### [What the task requires]
Would you retype exactly the lines from the one containing "Toggle the device toolbar icon" through the last line of the records below, and nothing else?

Records contained in a dataset
═══
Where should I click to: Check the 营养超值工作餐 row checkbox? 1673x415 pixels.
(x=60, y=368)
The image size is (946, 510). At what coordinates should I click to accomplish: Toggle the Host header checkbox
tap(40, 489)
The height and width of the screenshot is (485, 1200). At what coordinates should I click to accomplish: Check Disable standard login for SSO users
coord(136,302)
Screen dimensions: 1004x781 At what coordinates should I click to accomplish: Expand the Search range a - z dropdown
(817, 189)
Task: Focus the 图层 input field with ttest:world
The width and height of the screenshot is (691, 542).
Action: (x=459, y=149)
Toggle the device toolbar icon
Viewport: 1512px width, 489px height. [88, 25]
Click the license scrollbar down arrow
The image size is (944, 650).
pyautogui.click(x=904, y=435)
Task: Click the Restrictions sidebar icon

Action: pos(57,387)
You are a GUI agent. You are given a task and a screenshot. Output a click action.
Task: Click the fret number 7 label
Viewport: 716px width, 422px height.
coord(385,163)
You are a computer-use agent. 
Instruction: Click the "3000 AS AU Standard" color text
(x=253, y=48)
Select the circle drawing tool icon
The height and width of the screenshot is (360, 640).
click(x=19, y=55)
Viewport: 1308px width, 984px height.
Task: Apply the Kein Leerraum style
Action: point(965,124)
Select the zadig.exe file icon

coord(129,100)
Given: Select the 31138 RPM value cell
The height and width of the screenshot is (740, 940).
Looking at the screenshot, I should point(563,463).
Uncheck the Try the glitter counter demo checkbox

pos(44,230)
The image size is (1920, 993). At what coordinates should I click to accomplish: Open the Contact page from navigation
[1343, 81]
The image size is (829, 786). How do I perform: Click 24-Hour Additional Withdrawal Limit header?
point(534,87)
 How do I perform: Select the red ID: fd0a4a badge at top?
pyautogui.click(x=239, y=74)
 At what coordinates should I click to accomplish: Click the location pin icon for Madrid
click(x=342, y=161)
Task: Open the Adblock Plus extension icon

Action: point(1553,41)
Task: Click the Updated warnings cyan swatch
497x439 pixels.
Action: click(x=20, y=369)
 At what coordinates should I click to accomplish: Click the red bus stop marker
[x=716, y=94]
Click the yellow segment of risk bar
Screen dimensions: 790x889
═══
### [Result for this exercise]
Toggle the device toolbar icon
Viewport: 1512px width, 489px height. [88, 25]
Click the license scrollbar down arrow
The image size is (944, 650).
pyautogui.click(x=904, y=435)
Task: Click the Restrictions sidebar icon

Action: pos(57,387)
You are a GUI agent. You are given a task and a screenshot. Output a click action.
Task: Click the fret number 7 label
Viewport: 716px width, 422px height.
coord(385,163)
You are a computer-use agent. 
Instruction: Click the "3000 AS AU Standard" color text
(x=253, y=48)
Select the circle drawing tool icon
The height and width of the screenshot is (360, 640).
click(x=19, y=55)
Viewport: 1308px width, 984px height.
Task: Apply the Kein Leerraum style
Action: point(965,124)
Select the zadig.exe file icon

coord(129,100)
Given: Select the 31138 RPM value cell
The height and width of the screenshot is (740, 940).
Looking at the screenshot, I should point(563,463).
Uncheck the Try the glitter counter demo checkbox

pos(44,230)
The image size is (1920, 993). At what coordinates should I click to accomplish: Open the Contact page from navigation
[1343, 81]
The image size is (829, 786). How do I perform: Click 24-Hour Additional Withdrawal Limit header?
point(534,87)
 How do I perform: Select the red ID: fd0a4a badge at top?
pyautogui.click(x=239, y=74)
 At what coordinates should I click to accomplish: Click the location pin icon for Madrid
click(x=342, y=161)
Task: Open the Adblock Plus extension icon

Action: point(1553,41)
Task: Click the Updated warnings cyan swatch
497x439 pixels.
Action: click(x=20, y=369)
 At what coordinates should I click to accomplish: Click the red bus stop marker
[x=716, y=94]
Click the yellow segment of risk bar
Screen dimensions: 790x889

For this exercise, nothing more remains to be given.